Sanremo 2025 l’ha vinto un 23enne con la r moscia. Perchè se l’è meritato, perchè il pezzo è da podio di Sanremo, perchè è un brano potente cantato da uno che ha la faccia mixata tra quella di un bravo ragazzo e quella di un rapper maledetto che si presenta alla finale con il look di chi sta per togliersi la camicia. Ma la motivazione principale per la quale Olly ha vinto è perchè quest’anno attaccate agli schermi tv c’erano due generazioni che hanno votato ( o hanno costretto i genitori a votare per loro se minorenni) decretando la sua vittoria e la classifica: la generazione zeta e la generazione alpha che hanno apprezzato tantissimo Giorgia ma che, per questioni ovvie, hanno preferito un idolo più vicino a loro, riconoscibile anche nel testo. Ed è stato più vicino al loro mondo, alla loro visione Lucio Corsi, interprete di una profetica “Vita da Carlo”. Discorso analogo in termini generazionali ovviamente ribaltato verso la generzione Y o dei Millennial, il piazzamento di Brunori Sas, sostenuto peraltro dal televoto dell’intera Calabria.
Sulla scorta di un voto dalla connotazione “generazionale”, anche fra gli addetti ai lavori appartenenti al mondo delle radio o del web, non può stupire la collocazione in classifica finale del trio pazzesco Giorgia, Lauro, Cristicchi la cui esclusione dal podio ha indignato non pochi. La solita eppur sempre nuova enormità di Giorgia che, nonostante tu possa conoscere tutte le scale o le tonalità, ti sorprende con un semitono mai sentitio o la devastazione emotiva di un Simone Cristicchi che arriva all’anima come una pallottola o di un Achille Lauro strepitoso, hanno dovuto fare i conti con un mondo nuovo e ai cantanti più vicini ad esso.
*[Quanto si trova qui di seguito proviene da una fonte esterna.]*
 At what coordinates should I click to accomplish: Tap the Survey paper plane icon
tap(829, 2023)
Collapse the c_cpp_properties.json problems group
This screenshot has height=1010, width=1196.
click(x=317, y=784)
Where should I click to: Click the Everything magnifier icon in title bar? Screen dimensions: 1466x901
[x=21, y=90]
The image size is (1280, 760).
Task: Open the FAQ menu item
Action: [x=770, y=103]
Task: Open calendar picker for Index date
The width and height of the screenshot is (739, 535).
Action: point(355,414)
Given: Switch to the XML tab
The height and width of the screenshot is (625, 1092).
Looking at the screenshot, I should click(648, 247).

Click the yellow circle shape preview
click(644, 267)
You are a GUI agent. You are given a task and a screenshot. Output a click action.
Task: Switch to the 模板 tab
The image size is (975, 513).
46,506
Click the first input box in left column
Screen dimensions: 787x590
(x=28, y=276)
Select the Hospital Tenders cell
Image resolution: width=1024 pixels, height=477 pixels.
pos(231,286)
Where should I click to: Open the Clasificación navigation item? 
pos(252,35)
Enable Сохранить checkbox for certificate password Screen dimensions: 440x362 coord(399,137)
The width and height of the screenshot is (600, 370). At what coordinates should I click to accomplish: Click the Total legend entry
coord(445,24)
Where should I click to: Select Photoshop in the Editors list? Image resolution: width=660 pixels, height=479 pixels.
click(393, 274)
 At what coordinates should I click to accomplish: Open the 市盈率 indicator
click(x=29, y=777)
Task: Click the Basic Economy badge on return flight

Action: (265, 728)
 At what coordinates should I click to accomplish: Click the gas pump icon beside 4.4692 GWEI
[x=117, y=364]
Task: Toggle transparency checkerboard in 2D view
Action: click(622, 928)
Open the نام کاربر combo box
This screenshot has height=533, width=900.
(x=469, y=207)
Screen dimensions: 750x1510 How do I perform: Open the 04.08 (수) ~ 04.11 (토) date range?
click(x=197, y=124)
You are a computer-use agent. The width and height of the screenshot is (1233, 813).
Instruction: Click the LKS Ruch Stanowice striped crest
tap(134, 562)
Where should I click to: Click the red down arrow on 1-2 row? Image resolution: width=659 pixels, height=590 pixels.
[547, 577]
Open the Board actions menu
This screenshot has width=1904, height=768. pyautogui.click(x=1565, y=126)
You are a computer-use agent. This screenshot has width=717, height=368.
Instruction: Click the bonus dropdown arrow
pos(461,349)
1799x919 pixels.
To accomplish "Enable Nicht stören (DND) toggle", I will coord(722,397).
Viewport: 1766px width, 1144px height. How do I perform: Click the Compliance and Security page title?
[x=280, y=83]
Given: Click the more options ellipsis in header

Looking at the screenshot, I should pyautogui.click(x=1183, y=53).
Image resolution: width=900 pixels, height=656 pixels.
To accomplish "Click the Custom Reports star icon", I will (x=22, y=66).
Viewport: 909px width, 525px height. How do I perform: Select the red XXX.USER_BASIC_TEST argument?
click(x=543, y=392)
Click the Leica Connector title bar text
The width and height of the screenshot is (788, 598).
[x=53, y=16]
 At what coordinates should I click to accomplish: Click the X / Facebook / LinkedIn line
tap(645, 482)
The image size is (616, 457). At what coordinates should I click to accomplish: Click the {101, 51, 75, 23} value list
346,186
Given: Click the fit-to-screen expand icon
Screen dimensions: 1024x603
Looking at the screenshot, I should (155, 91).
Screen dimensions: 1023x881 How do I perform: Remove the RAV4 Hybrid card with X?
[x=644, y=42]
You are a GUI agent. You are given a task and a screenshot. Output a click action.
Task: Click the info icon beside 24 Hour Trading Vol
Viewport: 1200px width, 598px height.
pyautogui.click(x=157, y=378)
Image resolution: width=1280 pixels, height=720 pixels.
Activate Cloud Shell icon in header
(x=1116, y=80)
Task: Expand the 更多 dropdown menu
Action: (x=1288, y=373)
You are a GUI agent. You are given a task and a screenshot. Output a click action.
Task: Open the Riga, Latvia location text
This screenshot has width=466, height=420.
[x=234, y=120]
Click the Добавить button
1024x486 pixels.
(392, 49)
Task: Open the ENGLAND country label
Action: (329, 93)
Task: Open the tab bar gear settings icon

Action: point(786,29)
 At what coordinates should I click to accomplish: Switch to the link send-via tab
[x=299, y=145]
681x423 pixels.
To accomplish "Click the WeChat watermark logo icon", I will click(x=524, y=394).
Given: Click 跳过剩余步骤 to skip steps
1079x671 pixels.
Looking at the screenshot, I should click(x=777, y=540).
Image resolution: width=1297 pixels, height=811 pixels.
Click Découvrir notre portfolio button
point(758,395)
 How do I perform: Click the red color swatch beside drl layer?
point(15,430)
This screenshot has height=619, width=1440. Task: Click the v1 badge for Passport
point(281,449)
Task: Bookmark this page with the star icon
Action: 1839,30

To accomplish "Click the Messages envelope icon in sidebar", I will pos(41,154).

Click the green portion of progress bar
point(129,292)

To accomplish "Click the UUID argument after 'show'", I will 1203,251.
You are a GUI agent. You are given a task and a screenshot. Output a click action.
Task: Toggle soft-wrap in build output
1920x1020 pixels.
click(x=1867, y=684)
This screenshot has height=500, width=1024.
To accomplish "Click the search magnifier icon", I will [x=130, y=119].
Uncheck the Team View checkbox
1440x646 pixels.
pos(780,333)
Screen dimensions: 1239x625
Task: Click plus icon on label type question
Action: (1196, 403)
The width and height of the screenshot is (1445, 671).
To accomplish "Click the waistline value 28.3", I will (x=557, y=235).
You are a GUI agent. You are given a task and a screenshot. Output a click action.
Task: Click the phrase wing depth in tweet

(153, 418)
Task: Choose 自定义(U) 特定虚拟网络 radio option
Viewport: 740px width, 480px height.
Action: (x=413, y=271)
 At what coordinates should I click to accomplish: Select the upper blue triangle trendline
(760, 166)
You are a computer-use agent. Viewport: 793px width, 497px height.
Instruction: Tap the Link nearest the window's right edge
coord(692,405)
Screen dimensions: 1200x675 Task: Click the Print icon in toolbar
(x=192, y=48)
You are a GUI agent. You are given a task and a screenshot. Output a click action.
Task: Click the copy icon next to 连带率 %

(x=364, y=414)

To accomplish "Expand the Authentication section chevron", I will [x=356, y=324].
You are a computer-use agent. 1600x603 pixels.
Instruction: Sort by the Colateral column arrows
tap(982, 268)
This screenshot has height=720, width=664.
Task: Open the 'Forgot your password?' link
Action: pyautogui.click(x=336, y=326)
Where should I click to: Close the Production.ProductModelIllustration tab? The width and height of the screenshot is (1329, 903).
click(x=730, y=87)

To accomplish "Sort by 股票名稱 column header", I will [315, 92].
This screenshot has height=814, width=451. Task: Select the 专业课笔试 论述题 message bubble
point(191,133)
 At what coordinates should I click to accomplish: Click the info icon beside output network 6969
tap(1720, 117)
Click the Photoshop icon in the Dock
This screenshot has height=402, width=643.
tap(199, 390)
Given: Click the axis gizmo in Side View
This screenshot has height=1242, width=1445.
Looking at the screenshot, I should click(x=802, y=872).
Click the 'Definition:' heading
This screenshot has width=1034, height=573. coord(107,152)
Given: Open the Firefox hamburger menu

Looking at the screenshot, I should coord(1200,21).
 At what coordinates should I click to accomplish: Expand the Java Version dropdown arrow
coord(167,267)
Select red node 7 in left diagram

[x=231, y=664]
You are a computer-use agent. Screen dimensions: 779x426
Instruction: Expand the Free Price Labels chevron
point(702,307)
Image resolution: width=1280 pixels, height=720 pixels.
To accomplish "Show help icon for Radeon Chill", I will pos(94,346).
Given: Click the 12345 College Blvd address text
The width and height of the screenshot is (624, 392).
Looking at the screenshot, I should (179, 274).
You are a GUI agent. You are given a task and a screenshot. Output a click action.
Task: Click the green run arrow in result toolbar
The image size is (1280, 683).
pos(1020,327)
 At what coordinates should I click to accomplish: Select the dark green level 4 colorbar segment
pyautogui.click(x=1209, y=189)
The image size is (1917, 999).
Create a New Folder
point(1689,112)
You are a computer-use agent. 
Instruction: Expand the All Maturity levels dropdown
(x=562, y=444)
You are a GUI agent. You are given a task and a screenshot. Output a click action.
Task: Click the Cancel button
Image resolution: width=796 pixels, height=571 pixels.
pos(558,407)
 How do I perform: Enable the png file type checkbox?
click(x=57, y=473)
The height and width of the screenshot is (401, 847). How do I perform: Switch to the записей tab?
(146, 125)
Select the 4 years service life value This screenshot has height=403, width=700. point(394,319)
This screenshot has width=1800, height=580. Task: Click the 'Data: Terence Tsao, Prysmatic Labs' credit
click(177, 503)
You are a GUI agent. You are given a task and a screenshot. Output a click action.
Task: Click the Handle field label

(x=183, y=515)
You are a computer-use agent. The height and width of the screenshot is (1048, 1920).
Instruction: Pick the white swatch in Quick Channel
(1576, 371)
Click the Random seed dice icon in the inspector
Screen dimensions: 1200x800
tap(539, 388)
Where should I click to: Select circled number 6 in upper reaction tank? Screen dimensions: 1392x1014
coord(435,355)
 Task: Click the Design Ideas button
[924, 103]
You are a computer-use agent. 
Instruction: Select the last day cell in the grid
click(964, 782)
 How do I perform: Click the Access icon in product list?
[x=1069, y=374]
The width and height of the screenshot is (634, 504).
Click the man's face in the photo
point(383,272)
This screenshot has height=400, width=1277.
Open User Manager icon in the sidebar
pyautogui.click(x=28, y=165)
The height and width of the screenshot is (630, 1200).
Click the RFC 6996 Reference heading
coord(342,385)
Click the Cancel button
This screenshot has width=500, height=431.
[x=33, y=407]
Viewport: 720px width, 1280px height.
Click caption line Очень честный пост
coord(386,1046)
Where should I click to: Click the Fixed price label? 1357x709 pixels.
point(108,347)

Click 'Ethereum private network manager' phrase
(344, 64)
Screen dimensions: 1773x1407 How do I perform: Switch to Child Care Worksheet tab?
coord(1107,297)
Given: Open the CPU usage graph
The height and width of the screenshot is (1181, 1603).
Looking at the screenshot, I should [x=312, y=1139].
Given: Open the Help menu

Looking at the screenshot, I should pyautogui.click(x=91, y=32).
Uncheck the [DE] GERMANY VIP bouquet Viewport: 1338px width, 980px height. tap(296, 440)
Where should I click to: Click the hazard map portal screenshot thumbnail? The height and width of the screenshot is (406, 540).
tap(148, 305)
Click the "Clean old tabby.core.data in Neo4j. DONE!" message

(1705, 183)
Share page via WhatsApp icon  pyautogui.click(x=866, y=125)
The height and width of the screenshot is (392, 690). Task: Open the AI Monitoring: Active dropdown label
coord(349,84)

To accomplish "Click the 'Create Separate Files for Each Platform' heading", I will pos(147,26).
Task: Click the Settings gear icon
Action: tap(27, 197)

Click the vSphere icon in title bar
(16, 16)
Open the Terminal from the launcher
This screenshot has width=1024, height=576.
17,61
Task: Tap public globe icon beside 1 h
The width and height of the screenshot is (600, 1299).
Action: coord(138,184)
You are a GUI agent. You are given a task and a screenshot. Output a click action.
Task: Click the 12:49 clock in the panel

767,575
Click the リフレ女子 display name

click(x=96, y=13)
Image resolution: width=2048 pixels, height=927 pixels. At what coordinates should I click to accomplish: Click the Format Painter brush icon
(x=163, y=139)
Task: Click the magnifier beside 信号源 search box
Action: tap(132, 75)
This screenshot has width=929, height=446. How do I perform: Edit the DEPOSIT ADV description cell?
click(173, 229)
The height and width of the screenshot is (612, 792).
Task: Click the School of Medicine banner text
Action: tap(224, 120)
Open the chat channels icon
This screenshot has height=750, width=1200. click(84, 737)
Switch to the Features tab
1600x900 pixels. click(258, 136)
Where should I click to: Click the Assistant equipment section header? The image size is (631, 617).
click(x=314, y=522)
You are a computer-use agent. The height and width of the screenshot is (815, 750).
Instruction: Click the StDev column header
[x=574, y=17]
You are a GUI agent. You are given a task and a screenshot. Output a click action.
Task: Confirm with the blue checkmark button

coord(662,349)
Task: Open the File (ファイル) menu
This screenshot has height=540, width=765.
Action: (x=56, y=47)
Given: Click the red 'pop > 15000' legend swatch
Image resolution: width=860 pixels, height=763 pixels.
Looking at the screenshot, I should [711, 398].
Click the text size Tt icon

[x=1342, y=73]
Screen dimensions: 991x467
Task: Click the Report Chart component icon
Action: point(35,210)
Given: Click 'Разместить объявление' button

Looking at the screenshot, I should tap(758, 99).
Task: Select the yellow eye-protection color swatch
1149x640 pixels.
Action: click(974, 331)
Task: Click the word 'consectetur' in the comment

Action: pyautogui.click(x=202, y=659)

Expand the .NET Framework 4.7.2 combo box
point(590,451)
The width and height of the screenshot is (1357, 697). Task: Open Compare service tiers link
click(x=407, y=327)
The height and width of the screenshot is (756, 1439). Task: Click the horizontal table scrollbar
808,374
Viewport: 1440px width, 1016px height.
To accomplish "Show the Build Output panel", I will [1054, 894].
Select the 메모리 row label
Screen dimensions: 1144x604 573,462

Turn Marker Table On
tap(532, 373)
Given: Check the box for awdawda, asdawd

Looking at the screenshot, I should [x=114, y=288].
Contenti per il dodicesimo posto di Elodie perchè con quella esternazione su Giorgia Meloni non solo è caduta nella trappola comunicativa di un perfido Enrico Lucci ma è apparsa come un’autorevole esponente di una parte di mondo dello spettacolo, della televisione, del giornalismo (o pseudo tale vista la bassezza del livello raggiunto da taluni esponenti dell’informazione) che in qualsiasi contesto, e quello della sala conferenze dell’Ariston era sicuramente il meno opportuno, non perdono occasione per manifestare non la loro opinione politica, che sarebbe cosa legittimissima, ma il loro astio e il loro odio sociale verso l’avversario che trasformano in nemico dando, soprattutto ai giovani, pessime lezioni di cattivissimi maestri.
Un presentatore di nome Carlo Conti Conti ha posto un sigillo di successo con la sua signorilità e le sue scelte artistiche su un Festival che ha polverizzato tutti i record di audience avvicinando generazioni in nome della sobrietà e della serenità, al netto dell’odio politico travestito da satira che ha reso piccola Geppy Cucciari dinnanzi ad un maestro assoluto dello sfottò politico quale si è confermato essere l’oscar Roberto Benigni.
Un altro festival rispetto agli eccessi del bacio con lingua di Rosa Chemical e Fedez. Saremo pure tradizionalisti, ma noi preferiamo l’Italia di questo Sanremo: più sobria e serena che è riuscita a silenziare per una settimana una televisione e un giornalismo ormai di qualità pessima, ossessivo e preoccupante. Troppo.